Les moments de crise ont tendance à faire tenir des propos extrêmes, et à mythifier les victimes. Ce qui m’a conduit à tenter de faire preuve de mesure. Si je suis extrêmement heureux que l’amalgame entre l’Islam et le terrorisme n’ait, à ma connaissance, fait par personne, quelque chose me chagrine.
Penser que la liberté d’expression permet de dire absolument tout, c’est renier un de nos principes de l’après-Seconde Guerre mondiale : les discours de haine sont interdits. Si effectivement, je suis un défenseur de la liberté d’expression, y compris par le rire, et que j’avoue avoir moi-même ri des caricatures de Charb, Cabu, Wolinski et Tignous, cet événement m’a incité à la méfiance.
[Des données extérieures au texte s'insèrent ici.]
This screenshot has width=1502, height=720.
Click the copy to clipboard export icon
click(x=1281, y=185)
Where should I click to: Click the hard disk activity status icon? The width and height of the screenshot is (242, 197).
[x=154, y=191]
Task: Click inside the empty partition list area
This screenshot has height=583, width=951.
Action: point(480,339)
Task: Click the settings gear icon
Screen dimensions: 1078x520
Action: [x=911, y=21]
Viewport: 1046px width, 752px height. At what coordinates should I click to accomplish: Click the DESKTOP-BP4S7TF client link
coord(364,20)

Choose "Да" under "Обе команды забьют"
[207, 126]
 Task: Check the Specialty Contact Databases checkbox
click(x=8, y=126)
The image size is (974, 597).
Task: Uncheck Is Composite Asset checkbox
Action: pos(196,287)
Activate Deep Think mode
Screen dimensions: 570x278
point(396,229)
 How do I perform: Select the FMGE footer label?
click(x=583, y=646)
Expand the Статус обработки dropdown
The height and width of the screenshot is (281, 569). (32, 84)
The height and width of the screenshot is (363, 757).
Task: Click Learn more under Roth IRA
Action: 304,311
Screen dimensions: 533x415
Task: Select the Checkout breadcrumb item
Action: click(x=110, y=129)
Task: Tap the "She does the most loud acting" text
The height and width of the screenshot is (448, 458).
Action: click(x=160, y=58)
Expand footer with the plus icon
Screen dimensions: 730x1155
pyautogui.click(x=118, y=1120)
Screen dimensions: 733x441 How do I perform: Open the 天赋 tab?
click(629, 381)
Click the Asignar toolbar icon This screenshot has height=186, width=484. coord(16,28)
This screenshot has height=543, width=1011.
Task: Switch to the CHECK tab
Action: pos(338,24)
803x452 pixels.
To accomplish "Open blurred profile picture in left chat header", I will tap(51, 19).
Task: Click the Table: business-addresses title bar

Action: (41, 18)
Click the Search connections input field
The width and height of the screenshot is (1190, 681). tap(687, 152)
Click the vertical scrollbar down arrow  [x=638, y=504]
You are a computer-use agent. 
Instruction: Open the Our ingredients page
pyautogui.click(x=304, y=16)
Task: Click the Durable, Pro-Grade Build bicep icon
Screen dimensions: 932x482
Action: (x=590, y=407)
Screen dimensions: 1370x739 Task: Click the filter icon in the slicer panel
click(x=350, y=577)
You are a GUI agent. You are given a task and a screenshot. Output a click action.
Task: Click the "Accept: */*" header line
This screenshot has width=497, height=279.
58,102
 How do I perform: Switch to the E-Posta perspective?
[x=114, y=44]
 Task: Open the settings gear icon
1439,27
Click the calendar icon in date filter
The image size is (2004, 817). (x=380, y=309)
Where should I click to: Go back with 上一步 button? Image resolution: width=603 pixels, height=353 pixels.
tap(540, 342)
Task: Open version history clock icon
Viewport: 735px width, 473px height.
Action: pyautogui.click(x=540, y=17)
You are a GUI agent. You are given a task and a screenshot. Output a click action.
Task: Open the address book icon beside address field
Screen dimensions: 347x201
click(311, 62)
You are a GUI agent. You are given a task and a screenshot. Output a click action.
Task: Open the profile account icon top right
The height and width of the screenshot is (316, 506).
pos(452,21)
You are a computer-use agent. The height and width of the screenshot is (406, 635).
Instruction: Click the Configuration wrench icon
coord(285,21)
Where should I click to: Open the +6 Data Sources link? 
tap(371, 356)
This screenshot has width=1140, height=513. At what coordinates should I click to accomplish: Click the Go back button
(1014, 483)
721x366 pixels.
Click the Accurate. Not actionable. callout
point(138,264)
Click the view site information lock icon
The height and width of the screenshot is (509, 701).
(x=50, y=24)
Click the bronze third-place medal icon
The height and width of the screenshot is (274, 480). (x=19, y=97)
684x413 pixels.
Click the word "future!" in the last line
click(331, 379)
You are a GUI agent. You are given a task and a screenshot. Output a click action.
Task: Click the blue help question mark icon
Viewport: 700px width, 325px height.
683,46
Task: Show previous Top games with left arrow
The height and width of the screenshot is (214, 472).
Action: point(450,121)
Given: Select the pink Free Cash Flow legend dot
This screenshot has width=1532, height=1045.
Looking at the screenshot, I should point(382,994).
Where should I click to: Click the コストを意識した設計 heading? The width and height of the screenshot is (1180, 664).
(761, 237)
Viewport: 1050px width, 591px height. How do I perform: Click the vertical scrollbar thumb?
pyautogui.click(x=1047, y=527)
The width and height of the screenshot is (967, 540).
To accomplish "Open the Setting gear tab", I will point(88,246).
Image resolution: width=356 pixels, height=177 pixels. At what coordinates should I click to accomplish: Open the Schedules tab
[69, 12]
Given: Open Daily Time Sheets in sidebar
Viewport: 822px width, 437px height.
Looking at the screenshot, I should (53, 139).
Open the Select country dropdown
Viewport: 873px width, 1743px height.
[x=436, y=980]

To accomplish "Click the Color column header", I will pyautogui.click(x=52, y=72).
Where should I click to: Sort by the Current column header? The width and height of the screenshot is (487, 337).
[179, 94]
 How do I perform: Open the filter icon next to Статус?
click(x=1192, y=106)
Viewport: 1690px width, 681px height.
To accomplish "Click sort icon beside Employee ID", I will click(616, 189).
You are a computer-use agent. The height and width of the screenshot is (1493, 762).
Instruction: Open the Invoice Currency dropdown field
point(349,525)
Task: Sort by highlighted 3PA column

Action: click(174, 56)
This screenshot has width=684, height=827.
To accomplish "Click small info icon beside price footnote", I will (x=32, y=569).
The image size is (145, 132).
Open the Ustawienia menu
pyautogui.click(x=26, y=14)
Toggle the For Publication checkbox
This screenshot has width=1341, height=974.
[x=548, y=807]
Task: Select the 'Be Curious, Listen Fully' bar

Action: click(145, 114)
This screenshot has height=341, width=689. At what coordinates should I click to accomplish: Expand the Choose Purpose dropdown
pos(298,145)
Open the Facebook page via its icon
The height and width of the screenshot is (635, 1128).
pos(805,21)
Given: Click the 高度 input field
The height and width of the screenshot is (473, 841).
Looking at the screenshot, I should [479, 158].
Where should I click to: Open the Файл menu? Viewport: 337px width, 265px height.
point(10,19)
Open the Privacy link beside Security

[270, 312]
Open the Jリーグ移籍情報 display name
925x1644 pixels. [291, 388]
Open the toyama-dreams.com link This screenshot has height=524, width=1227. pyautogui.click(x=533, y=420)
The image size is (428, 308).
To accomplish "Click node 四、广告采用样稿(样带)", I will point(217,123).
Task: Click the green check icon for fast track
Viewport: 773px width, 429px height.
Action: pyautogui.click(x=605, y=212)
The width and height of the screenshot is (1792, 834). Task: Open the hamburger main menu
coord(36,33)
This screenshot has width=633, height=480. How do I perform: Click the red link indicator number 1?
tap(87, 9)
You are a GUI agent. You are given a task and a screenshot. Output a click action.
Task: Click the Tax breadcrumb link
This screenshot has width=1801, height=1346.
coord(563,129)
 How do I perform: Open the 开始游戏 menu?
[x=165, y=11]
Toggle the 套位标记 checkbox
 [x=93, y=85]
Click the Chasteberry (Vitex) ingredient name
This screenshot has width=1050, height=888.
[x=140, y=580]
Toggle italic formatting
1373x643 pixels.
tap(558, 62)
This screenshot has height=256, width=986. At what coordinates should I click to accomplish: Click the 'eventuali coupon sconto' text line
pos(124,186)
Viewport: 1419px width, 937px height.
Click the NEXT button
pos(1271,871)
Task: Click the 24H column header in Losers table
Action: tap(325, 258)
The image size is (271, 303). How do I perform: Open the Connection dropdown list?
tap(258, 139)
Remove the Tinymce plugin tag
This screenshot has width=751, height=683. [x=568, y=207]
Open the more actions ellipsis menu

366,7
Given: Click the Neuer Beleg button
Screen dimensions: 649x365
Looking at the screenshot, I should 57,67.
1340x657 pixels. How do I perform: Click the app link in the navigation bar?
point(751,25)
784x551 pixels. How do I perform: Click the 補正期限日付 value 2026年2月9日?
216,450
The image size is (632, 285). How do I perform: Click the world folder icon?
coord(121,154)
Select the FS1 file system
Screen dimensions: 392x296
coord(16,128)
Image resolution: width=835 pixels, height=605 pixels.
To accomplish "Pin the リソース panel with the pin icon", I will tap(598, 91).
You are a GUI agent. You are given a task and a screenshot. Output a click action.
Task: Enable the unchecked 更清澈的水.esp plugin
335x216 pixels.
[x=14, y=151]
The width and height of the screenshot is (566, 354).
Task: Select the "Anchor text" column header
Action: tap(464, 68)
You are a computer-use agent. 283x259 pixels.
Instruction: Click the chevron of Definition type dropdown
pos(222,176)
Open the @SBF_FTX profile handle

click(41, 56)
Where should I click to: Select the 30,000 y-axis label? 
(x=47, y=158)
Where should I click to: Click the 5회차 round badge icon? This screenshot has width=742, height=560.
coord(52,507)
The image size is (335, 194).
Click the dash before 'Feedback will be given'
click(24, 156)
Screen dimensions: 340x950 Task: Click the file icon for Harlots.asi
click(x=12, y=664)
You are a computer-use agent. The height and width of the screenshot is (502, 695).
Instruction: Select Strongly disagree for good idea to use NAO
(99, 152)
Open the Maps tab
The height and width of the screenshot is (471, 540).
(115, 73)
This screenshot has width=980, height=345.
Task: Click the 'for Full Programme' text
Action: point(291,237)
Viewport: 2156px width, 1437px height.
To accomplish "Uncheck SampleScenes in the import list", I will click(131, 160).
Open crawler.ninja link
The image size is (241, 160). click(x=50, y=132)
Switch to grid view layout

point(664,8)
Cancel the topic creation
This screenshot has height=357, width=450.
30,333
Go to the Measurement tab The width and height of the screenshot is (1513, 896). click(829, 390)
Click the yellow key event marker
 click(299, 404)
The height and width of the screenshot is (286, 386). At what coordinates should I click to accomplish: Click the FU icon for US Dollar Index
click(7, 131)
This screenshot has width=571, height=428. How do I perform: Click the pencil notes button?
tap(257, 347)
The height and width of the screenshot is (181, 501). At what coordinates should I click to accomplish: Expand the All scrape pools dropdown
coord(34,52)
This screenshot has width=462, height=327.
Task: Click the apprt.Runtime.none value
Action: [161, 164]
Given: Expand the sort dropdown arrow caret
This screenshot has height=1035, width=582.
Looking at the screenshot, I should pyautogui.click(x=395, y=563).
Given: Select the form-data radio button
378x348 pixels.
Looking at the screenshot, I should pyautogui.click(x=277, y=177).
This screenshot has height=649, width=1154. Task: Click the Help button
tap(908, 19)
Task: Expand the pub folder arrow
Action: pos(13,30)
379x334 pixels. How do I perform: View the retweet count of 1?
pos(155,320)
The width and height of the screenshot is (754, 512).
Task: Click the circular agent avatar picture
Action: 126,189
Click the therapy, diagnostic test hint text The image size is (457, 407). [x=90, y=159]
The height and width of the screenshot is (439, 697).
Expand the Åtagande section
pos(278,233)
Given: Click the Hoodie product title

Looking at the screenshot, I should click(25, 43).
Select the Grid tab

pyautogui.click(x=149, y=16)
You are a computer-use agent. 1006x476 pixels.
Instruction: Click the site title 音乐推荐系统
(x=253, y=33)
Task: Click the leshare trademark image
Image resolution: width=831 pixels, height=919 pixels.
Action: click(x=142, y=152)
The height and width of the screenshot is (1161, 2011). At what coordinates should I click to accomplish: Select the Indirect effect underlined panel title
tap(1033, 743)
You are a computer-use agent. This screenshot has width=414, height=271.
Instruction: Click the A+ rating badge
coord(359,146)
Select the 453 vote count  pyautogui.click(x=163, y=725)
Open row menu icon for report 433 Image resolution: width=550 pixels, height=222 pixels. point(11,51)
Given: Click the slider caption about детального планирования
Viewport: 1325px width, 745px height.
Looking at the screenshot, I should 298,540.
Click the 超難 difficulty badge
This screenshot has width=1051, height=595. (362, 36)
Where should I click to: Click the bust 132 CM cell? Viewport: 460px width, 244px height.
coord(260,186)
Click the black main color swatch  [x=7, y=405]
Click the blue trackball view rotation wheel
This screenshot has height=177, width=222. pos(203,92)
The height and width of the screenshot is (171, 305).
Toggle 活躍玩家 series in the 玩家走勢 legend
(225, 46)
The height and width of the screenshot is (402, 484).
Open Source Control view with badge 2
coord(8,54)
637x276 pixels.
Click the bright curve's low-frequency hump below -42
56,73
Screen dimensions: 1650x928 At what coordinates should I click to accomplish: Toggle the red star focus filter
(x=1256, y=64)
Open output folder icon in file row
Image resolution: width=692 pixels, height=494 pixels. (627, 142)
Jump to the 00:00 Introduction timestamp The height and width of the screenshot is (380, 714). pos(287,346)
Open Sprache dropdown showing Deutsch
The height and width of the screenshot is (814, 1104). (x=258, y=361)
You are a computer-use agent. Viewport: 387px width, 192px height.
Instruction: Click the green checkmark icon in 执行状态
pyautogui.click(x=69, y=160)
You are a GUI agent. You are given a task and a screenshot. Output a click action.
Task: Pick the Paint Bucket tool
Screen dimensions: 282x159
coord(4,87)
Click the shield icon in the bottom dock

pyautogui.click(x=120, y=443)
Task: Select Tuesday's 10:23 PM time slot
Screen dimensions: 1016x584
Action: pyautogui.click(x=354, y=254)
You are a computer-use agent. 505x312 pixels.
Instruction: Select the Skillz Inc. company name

Car si notre France a séparé les Églises et l’État en 1905, tous les pays ne sont pas aussi séculaires que nous, tout Français n’est pas athée, et tout homme tient à quelque chose plus que tout.
Où la liberté d’expression doit s’arrêter ? « La liberté des uns commencent là où finit celle des autres. », tout le monde s’entend pour louer John Stuart Mil.
Si nous tenons à faire rayonner notre modèle libertaire, est-ce bien avisé de se moquer de ceux qui n’en disposent pas encore ? Combien de révolutions, d’exactions, d’exécutions et autres horreurs ont été nécessaire pour que notre idéal égalitaire triomphe enfin ? Doit-on rappeler Robespierre multipliant les décapitations au nom des Lumières ? Et avons-nous été à l’abri du pire retour en arrière qui soit ? Et même maintenant, notre pays est-il si parfait que tout remise en cause de son système doit forcément être une remise en cause de la liberté d’expression ? Ce n’est pas elle qui a été tuée, c’est 12 hommes, c’est bien assez.
La liberté d’expression doit permettre à chacun d’exercer son esprit critique, elle n’est pas faite pour se moquer ouvertement de ceux qui ne la comprennent pas. N’est-il pas logique que ceux qui ne possèdent pas grand chose soient susceptibles de leur manque ? Vous moqueriez-vous des parents d’un orphelin ? Quand bien mêmes seraient-ils les pires ordures qui soient, vous ne le feriez pas. La liberté d’expression doit permettre de diffuser un modèle, pas un anti-modèle. C’est la même problématique qui vaut pour l’utilisation de la torture par les États-Unis, peut-on combattre un modèle jugé inférieur en utilisant les armes qui nous révoltent le plus ? La liberté d’expression me permettrait-elle de me moquer de Charlie Hebdo ?
Notre point de vue occidental, ethnocentriste et égoïste peine à comprendre ce que représentent pour certains ces "simples dessins", mais nous mêmes sommes indignés pour l’attaque d’un de nos symboles, qui n’est après tout qu’un "simple concept".
Je n’excuse pas les tueurs, loin de là, je ne blâme pas les dessinateurs de Charlie Hebdo, et je ne demande pas non plus que l’on ne soit plus critique, je ne réclame qu’un peu plus de subtilité.